Mar 112011
 

A product of ours had a serious problem. We could reproduce it by running the main application for several hours, the result of which was that a back-end service was crashing. Initial investigation showed that there was excessive memory usage. Leaks were hunted and we tried to patch and improve all possible situations that may result in leaks.

This isn’t as simple as I make it sounds. There are many cases with exceptions being throws from the network layer and these exceptions bring the whole stack undone. Sure we’re using smart pointers all over, but still, there are some tricky situations with cached objects, COM, network buffers and whatnot.

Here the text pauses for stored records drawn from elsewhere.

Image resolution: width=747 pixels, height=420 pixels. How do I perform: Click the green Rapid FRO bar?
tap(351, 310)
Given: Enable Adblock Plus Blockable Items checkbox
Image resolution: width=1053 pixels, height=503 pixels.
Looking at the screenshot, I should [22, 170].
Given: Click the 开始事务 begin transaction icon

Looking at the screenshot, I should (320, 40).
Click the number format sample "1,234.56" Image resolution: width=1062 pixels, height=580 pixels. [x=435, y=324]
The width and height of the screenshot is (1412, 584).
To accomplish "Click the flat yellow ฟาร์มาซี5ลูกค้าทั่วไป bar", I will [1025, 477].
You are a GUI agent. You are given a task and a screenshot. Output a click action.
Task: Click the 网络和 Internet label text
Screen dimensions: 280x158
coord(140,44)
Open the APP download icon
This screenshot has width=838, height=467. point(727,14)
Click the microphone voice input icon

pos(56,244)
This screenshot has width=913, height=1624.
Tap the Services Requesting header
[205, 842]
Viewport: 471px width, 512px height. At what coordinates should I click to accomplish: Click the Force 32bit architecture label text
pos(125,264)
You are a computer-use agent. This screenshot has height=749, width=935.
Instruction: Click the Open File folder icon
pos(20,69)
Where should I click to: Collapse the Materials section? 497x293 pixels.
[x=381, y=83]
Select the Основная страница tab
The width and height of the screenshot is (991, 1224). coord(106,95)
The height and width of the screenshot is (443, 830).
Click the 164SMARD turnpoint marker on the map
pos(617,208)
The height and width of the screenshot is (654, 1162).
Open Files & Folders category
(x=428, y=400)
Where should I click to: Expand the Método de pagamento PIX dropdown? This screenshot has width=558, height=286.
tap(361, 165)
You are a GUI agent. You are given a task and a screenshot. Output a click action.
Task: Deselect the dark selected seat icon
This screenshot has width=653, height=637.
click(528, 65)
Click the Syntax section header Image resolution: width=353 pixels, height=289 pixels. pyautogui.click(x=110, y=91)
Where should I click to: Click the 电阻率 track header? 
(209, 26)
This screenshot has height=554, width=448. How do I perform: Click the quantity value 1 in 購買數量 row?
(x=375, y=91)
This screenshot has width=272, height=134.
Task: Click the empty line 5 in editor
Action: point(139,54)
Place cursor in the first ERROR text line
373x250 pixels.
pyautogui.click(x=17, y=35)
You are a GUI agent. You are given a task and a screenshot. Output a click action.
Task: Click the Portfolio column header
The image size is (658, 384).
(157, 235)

Memory leaks aside, I noticed something more disturbing: Handle leaks. Memory leaks would affect the ill application, but the system is more or less immune until the culprit crashes in heaps of smoke. But if you have kernel handles leaking, then you are bound to have an unstable system. This is the type of leak that one must resolve ASAP. Apparently, we were leaking kernel handles at an alarming rate.

Windbg screenshot

Third Party?

An immediate suspect is a 3rd party library we were using to handle some MAPI chores. Could that be the source of the leaks? Sure it’s an easy call, but without the right research it’s no use. Plus, replacing that library is not trivial. And who’s to say we’d do a better job rewriting it ourselves? If leaks are such a hard issue to notice and fix, who’s to say we won’t have a bunch more ourselves? After all, rewriting the library functions means we have to rewrite both the good and the bad ones. There is no marker to hint us where the leak is either. So really, we aren’t better off rewriting anything ourselves.

In addition, it’s not very difficult to proof whether or not the said library is to blame. Some investigation was warranted. First thing was to get some stack traces on the leaks. With the stack trace we can tell where the leaked object construction was coming from. This can be done using windbg, the great debugger. Windbg has a handle tracing extension called htrace. After loading our service, run as a console for simplicity, I hit “!htrace -enable” in windbg. “g” to run the application. I run it through a cycle of data processing to let it do it’s necessary allocations and settle. Back in windbg, Break. Now we can set a marker to track the handles “!htrace -snapshot” then “g” again to run it back. Another cycle of data processing and we break it again in windbg. Time to collect the data with “!htrace -diff”.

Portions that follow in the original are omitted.